§ Directions:
Every line in the records below with the string "orange" needs to be copied out.

[Stored items]
+++
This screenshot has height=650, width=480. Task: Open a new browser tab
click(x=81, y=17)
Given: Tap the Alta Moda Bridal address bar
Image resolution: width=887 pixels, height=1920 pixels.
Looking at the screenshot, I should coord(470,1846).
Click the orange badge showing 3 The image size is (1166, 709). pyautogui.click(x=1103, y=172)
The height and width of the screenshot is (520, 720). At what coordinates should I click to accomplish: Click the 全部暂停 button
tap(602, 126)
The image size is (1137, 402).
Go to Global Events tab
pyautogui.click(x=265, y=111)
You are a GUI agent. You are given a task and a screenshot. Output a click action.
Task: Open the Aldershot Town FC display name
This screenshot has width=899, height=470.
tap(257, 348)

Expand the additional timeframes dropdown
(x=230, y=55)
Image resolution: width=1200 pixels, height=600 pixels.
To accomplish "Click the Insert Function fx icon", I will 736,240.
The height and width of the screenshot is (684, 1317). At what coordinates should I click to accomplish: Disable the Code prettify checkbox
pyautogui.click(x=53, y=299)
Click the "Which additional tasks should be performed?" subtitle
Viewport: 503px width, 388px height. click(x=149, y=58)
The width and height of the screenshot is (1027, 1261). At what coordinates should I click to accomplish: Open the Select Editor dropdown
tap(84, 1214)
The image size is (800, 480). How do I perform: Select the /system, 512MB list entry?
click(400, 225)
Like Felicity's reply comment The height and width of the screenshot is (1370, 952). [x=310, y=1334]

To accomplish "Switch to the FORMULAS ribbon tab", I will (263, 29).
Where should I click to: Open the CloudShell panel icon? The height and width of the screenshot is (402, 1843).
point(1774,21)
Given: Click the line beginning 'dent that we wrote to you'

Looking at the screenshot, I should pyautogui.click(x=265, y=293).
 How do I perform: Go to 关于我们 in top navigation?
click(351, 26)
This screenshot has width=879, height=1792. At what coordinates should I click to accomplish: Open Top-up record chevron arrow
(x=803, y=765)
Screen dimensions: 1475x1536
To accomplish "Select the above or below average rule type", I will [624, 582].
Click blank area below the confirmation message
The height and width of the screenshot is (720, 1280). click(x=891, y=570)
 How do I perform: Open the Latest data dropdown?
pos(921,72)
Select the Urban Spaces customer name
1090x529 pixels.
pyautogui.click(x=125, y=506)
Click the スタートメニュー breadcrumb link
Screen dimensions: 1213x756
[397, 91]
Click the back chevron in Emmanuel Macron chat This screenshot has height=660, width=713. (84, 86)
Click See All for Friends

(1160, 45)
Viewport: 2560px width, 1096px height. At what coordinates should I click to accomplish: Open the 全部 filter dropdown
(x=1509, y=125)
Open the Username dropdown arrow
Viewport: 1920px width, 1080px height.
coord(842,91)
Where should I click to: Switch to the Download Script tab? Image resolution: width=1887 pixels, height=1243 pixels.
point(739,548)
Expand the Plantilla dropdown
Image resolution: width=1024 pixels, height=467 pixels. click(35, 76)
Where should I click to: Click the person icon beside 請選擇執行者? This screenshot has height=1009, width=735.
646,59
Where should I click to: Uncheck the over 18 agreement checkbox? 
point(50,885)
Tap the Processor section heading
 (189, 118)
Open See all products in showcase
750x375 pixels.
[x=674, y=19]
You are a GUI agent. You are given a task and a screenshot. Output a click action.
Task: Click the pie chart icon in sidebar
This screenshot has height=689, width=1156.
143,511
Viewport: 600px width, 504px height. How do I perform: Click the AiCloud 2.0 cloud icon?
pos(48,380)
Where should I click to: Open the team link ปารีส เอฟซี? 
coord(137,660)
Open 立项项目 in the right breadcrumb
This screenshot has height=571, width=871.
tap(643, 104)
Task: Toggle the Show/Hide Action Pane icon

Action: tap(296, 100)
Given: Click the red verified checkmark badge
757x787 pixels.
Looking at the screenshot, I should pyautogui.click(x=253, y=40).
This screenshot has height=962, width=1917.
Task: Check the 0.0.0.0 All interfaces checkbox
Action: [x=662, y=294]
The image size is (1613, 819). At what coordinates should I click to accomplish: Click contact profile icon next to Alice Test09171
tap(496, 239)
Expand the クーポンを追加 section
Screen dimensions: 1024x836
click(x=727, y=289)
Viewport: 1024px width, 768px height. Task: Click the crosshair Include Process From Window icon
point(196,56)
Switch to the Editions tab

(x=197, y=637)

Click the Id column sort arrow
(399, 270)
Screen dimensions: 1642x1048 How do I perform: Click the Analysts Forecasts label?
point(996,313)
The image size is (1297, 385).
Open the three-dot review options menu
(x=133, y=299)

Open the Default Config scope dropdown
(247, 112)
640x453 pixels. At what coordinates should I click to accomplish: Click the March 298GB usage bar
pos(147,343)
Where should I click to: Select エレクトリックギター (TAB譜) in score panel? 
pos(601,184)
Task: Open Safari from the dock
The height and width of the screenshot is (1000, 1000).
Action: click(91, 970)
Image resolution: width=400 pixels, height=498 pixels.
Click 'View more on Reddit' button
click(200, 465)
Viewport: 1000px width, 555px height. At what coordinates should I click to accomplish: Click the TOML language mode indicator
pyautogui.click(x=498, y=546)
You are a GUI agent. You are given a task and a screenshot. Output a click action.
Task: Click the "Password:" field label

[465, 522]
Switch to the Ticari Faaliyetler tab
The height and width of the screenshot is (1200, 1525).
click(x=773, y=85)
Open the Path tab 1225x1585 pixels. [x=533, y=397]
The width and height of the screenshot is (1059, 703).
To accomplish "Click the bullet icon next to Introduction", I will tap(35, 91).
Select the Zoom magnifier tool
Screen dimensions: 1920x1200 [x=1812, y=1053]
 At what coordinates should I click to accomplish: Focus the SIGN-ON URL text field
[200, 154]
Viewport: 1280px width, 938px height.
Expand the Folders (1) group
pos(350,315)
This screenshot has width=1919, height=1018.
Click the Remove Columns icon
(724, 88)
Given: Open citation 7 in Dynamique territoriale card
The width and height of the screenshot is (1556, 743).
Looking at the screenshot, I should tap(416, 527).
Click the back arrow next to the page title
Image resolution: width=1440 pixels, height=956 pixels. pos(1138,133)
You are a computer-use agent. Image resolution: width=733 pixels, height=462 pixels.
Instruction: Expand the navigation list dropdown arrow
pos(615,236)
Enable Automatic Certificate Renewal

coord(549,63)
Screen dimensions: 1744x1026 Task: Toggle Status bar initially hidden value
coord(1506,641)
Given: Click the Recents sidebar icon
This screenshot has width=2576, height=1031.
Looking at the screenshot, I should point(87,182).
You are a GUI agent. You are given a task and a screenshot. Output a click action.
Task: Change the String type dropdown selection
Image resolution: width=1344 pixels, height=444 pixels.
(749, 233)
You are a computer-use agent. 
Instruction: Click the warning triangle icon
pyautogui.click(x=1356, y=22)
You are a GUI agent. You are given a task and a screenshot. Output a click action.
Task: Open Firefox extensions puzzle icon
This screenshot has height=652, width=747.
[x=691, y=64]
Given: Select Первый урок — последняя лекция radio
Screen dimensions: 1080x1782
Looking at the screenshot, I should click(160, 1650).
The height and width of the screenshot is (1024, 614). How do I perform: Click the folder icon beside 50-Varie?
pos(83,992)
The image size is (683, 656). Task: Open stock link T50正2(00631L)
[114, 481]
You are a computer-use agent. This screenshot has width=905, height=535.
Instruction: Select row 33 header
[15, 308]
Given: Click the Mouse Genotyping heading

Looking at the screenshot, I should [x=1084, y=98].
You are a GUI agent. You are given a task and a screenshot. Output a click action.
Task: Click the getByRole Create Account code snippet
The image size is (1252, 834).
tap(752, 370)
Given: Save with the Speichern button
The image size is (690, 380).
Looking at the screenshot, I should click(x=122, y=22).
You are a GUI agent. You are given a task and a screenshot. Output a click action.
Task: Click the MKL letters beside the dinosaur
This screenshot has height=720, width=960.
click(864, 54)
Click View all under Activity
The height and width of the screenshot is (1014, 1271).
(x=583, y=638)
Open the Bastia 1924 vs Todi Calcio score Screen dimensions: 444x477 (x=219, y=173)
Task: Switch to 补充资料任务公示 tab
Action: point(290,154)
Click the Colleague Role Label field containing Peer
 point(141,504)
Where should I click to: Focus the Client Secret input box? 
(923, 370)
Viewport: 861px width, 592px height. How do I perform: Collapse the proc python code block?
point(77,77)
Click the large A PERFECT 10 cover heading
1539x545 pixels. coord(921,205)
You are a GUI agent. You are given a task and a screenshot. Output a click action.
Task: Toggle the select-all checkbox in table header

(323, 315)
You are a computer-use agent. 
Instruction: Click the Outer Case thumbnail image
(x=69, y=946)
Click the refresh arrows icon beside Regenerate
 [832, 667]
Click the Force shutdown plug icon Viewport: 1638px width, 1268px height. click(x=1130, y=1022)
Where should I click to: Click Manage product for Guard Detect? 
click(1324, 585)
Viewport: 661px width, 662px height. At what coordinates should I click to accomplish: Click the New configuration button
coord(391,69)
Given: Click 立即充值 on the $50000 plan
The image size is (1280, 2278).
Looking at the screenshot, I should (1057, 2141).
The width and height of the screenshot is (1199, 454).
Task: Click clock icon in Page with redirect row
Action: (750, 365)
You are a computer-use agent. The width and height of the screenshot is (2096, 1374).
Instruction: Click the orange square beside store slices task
+++
§ Response for this exercise:
Click the orange badge showing 3 The image size is (1166, 709). pyautogui.click(x=1103, y=172)
Instruction: Click the orange square beside store slices task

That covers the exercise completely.